Google, which bought Motorola Mobility in 2011 for $12.5 billion, announced last week it is selling the smartphonemaker to PC manufacturer Lenovo for $2.9 billion. Bad deal? Perhaps not, experts are saying: Think patents, not hardware.
Google is not a hardware company, so why did they pay so much for Motorola? Because what they wanted was not to get into the smartphone manufacturing business so much as they wanted to grab Motorola's vault of patents.
Google lost out in a 2011 bidding war for the patent trove of Nortel Networks, a bankrupt telecom equipment maker in Canada, which saw 6,000 patents bought by a consortium that included Apple, Microsoft, Blackberry, Ericsson and Sony for $4.5 billion.

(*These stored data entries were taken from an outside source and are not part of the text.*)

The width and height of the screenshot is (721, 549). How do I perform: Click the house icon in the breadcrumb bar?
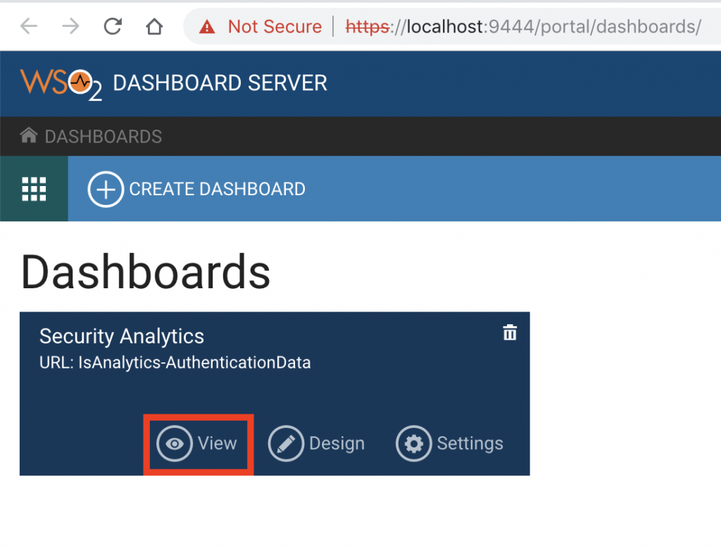[x=29, y=135]
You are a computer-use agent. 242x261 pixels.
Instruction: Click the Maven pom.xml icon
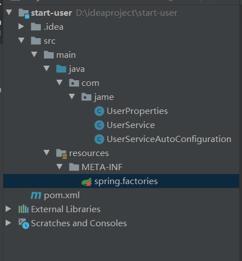click(x=36, y=195)
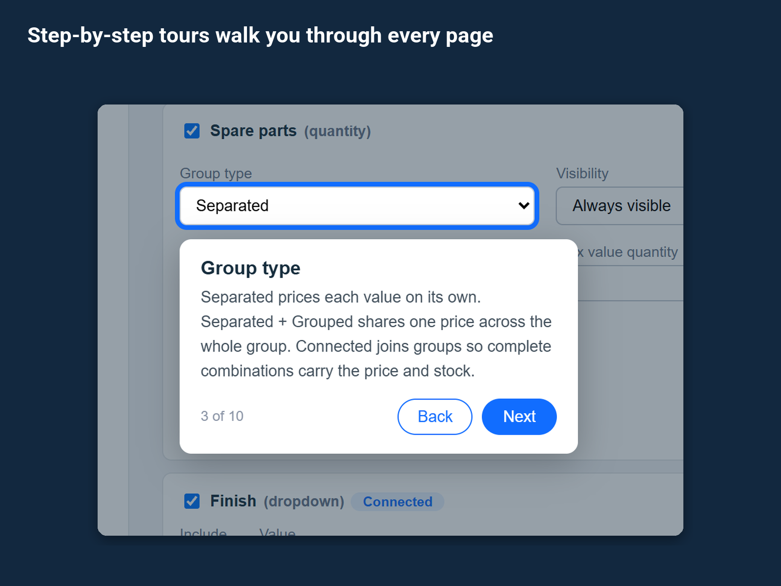Open the Group type Separated dropdown
The width and height of the screenshot is (781, 586).
(357, 206)
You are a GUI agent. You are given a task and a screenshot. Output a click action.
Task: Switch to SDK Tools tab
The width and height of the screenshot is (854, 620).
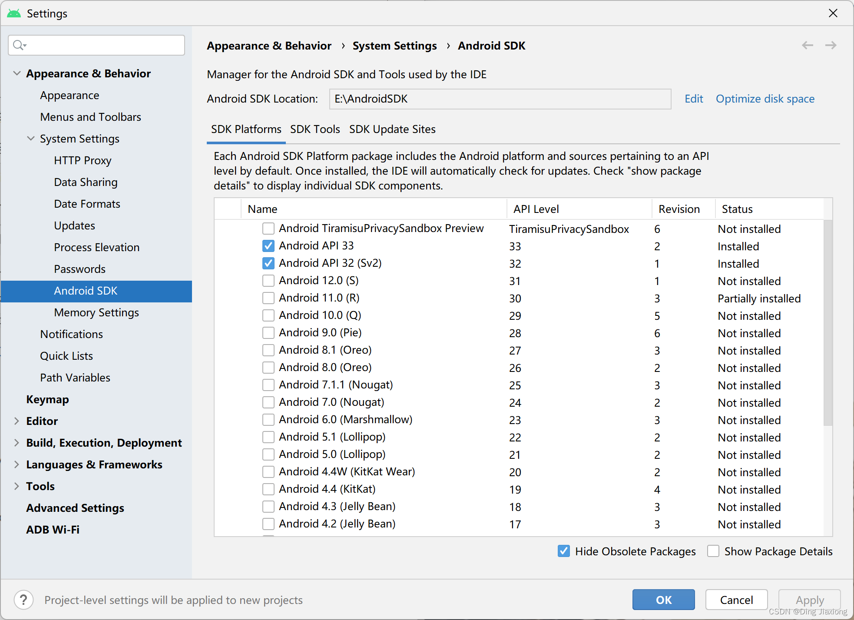(314, 129)
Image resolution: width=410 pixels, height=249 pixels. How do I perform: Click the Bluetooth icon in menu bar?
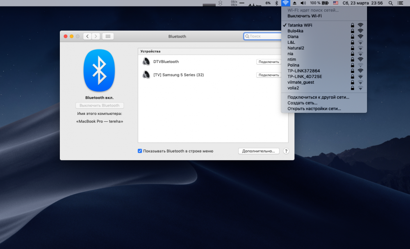click(277, 3)
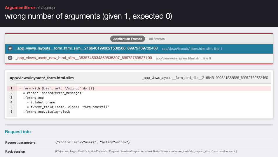Click the highlighted form_with code line 1
This screenshot has height=157, width=278.
pos(57,89)
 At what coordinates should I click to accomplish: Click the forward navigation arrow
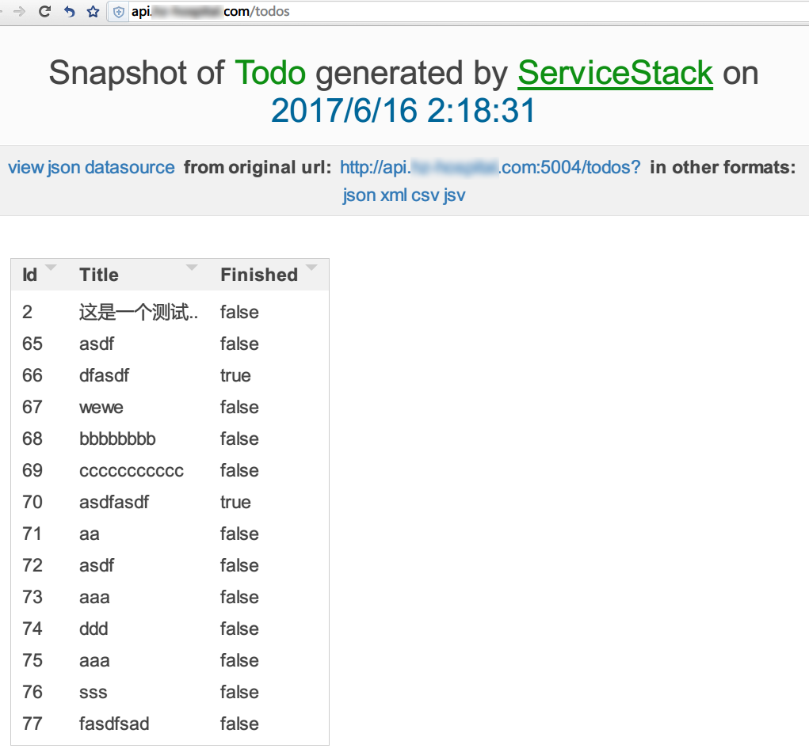tap(20, 11)

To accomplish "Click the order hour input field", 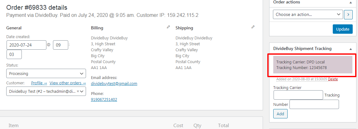I will tap(60, 45).

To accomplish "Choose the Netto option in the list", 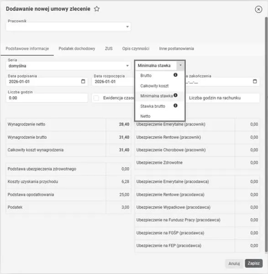I will pos(145,116).
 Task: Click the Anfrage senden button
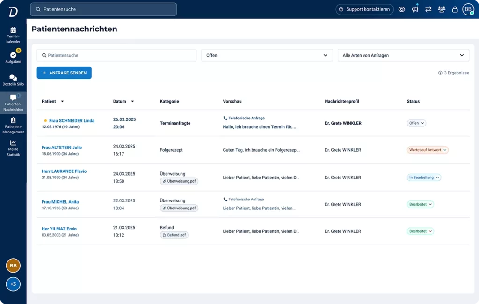(x=64, y=73)
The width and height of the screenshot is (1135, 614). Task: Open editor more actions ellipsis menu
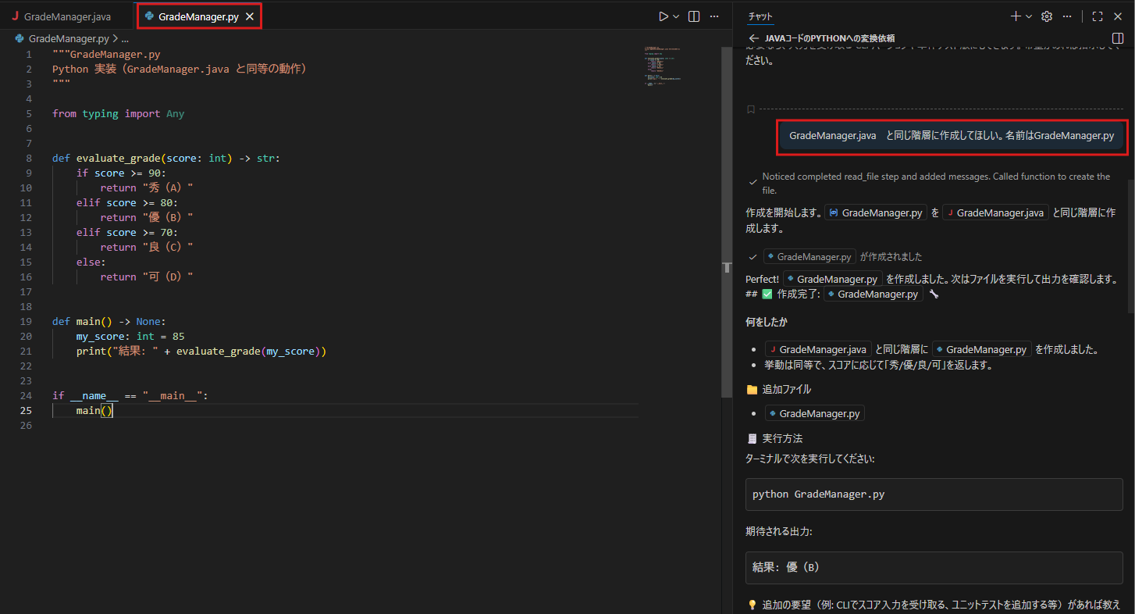713,16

That patent haul would protect the consortium from intellectual property infringement suits, but more to the point gave them patent ammunition to sue others -- for others, substitute Google.
With patents to arm its own defenses, the true reason for buying Motorola, Google was long expected to unload the hardware side of the company. Most analysts were not surprised at the Lenovo deal, only at the amount of time it took Google to make the move.

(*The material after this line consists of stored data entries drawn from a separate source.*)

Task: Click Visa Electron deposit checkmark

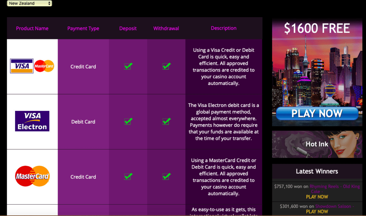Action: [128, 122]
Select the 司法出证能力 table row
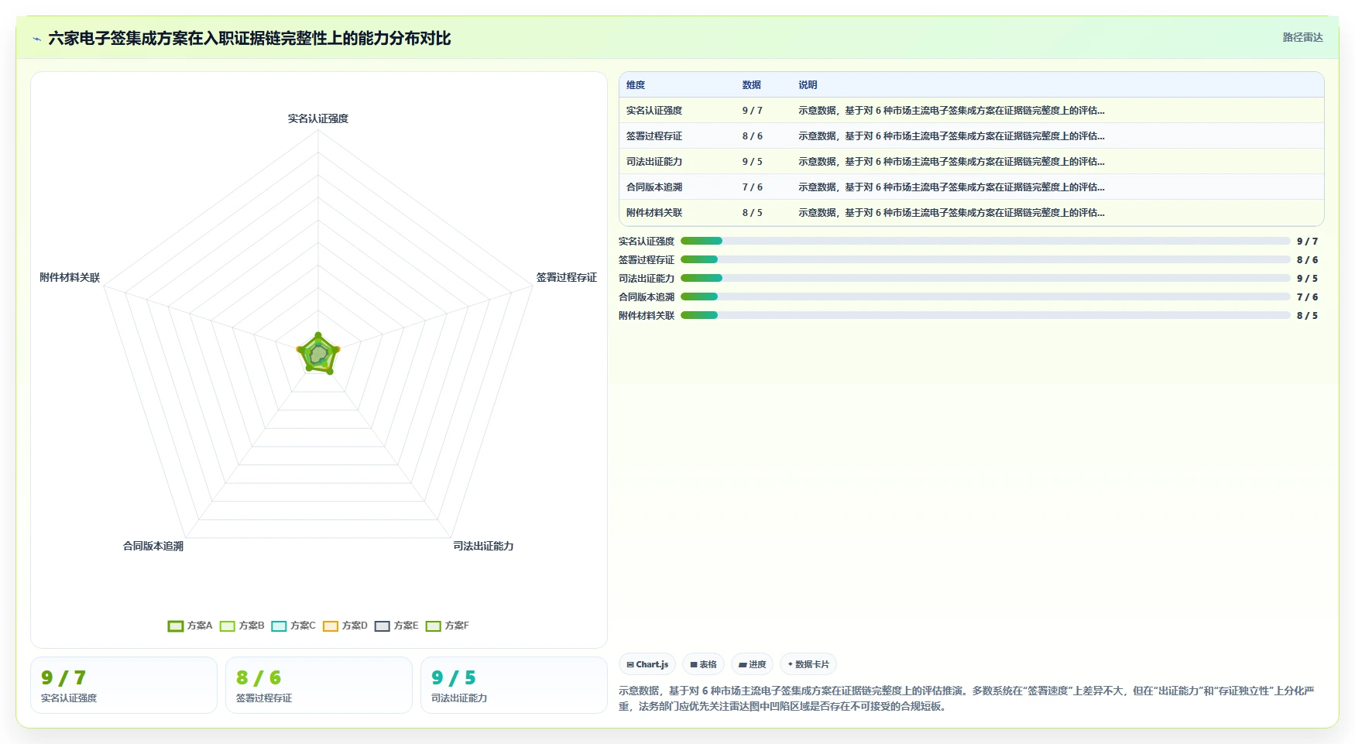1355x744 pixels. [x=972, y=162]
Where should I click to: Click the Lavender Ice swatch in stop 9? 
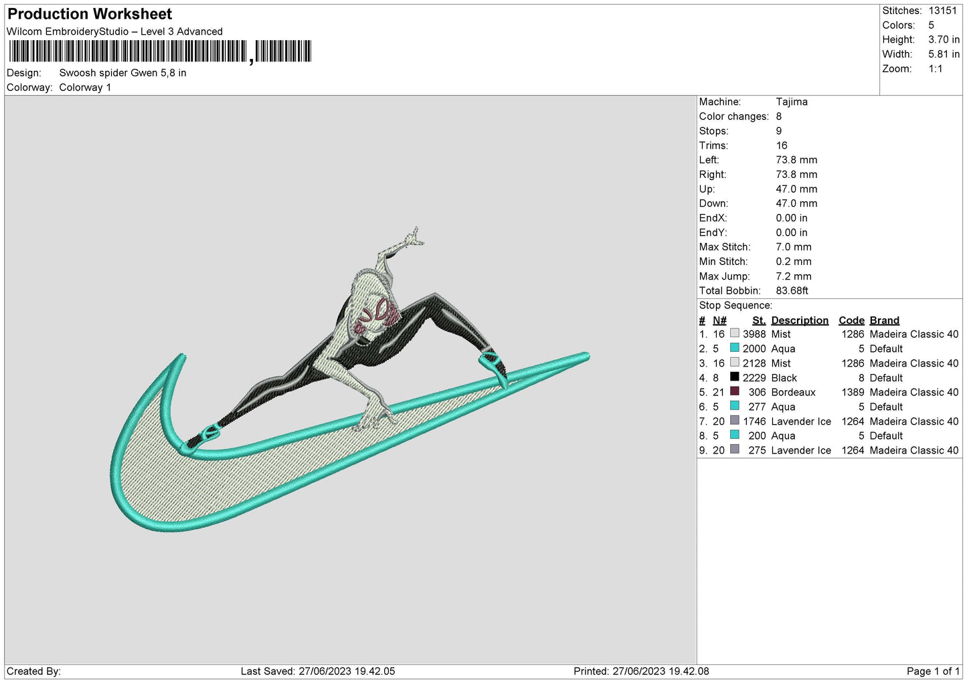734,450
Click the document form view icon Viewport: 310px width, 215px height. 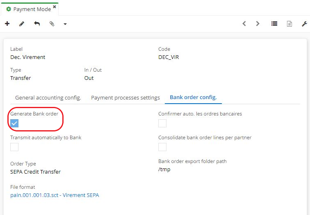289,24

The deal is seen by many as a win-win for Lenovo and Google. Lenovo, which sells lots of smartphones in China but not elsewhere, gets an established global brand in Motorola -- and two sales successes in the Moto X and Moto G smartphones -- while Google will retain control of a majority of the patents.

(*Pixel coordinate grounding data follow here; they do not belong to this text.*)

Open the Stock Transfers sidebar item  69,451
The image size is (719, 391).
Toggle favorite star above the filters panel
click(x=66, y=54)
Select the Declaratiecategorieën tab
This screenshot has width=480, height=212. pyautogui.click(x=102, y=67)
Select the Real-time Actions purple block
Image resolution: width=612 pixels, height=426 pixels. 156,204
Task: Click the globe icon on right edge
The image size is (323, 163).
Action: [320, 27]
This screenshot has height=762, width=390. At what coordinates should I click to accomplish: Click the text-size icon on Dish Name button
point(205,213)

It also solves the vexing issue of Google being in the Android smartphone business in direct competition with many of its partners. While Google was adamant it kept a "Chinese wall" between its Android group and the Motorola unit, many smartphone makers using Android to power their products were unhappy with the perception of their partner Google also being a competitor in the hardware arena.
Lenovo, for its part, not only immediately gets top-of-the-line smartphones to add to its hardware offerings, it will also have access to some -- but not all -- of Google's Motorola patents.
Under Google, Motorola has posted ongoing losses, including $248 million in the most recent quarter, another reason Google chief Larry Page likely decided it was time to let someone else try for a turnaround.
"[T]he smartphone market is super competitive, and to thrive it helps to be all-in when it comes to making mobile devices," Page wrote in a blog past announcing the sale to Lenovo. "This move will enable Google to devote our energy to driving innovation across the Android ecosystem, for the benefit of smartphone users everywhere."
It was a sentiment shared by many Wall Street analysts, not to mention Google shareholders.
And for its $2.9 billion, Lenovo gets a chance to bulk up its smartphone arsenal with products from a company considered by many as the true inventor of the cellphone.
"The acquisition of such an iconic brand, innovative product portfolio and incredibly talented global team will immediately make Lenovo a strong global competitor in smartphones," Lenovo head Yang Yuanqing said in a statement following announcement of the deal.
So both Google and Lenovo are making the usual confident corporate noises that follow such big-dollar gambles.
And the marketplace awaits with the final verdict, as it always does.